• TASK PROMPT: Copy out, word for word, the part of the listing that opens with the line containing "This screenshot has height=1393, width=2576." and runs through the end of the listing.

== == ==

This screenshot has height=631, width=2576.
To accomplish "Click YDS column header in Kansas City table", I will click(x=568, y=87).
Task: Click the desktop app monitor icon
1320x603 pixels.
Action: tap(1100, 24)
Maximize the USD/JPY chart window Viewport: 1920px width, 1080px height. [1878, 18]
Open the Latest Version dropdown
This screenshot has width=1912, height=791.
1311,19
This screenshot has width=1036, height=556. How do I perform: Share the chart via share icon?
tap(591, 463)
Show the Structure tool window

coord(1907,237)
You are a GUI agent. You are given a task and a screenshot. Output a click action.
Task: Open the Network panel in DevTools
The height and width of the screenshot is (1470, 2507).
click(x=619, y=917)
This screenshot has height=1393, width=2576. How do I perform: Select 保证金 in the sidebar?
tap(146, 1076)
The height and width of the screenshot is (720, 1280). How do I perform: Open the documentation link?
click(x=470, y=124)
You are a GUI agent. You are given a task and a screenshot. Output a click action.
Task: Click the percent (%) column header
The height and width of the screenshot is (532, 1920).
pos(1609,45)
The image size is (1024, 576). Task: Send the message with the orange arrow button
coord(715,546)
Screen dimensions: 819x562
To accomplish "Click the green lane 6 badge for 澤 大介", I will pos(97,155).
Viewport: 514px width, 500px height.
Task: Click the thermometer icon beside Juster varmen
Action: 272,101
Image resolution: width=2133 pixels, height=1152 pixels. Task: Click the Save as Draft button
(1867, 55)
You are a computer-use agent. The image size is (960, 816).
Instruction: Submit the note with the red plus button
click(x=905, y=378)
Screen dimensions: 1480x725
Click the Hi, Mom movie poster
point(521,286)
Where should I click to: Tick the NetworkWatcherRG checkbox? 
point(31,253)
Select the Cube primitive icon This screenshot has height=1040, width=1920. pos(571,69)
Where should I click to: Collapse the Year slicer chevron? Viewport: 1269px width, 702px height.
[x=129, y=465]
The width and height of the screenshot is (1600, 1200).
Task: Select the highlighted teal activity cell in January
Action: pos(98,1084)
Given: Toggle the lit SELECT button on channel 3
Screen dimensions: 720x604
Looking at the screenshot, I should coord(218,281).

== == ==

• OUTPUT:
This screenshot has height=1393, width=2576. How do I perform: Select 保证金 in the sidebar?
tap(146, 1076)
The height and width of the screenshot is (720, 1280). How do I perform: Open the documentation link?
click(x=470, y=124)
You are a GUI agent. You are given a task and a screenshot. Output a click action.
Task: Click the percent (%) column header
The height and width of the screenshot is (532, 1920).
pos(1609,45)
The image size is (1024, 576). Task: Send the message with the orange arrow button
coord(715,546)
Screen dimensions: 819x562
To accomplish "Click the green lane 6 badge for 澤 大介", I will pos(97,155).
Viewport: 514px width, 500px height.
Task: Click the thermometer icon beside Juster varmen
Action: 272,101
Image resolution: width=2133 pixels, height=1152 pixels. Task: Click the Save as Draft button
(1867, 55)
You are a computer-use agent. The image size is (960, 816).
Instruction: Submit the note with the red plus button
click(x=905, y=378)
Screen dimensions: 1480x725
Click the Hi, Mom movie poster
point(521,286)
Where should I click to: Tick the NetworkWatcherRG checkbox? 
point(31,253)
Select the Cube primitive icon This screenshot has height=1040, width=1920. pos(571,69)
Where should I click to: Collapse the Year slicer chevron? Viewport: 1269px width, 702px height.
[x=129, y=465]
The width and height of the screenshot is (1600, 1200).
Task: Select the highlighted teal activity cell in January
Action: pos(98,1084)
Given: Toggle the lit SELECT button on channel 3
Screen dimensions: 720x604
Looking at the screenshot, I should coord(218,281).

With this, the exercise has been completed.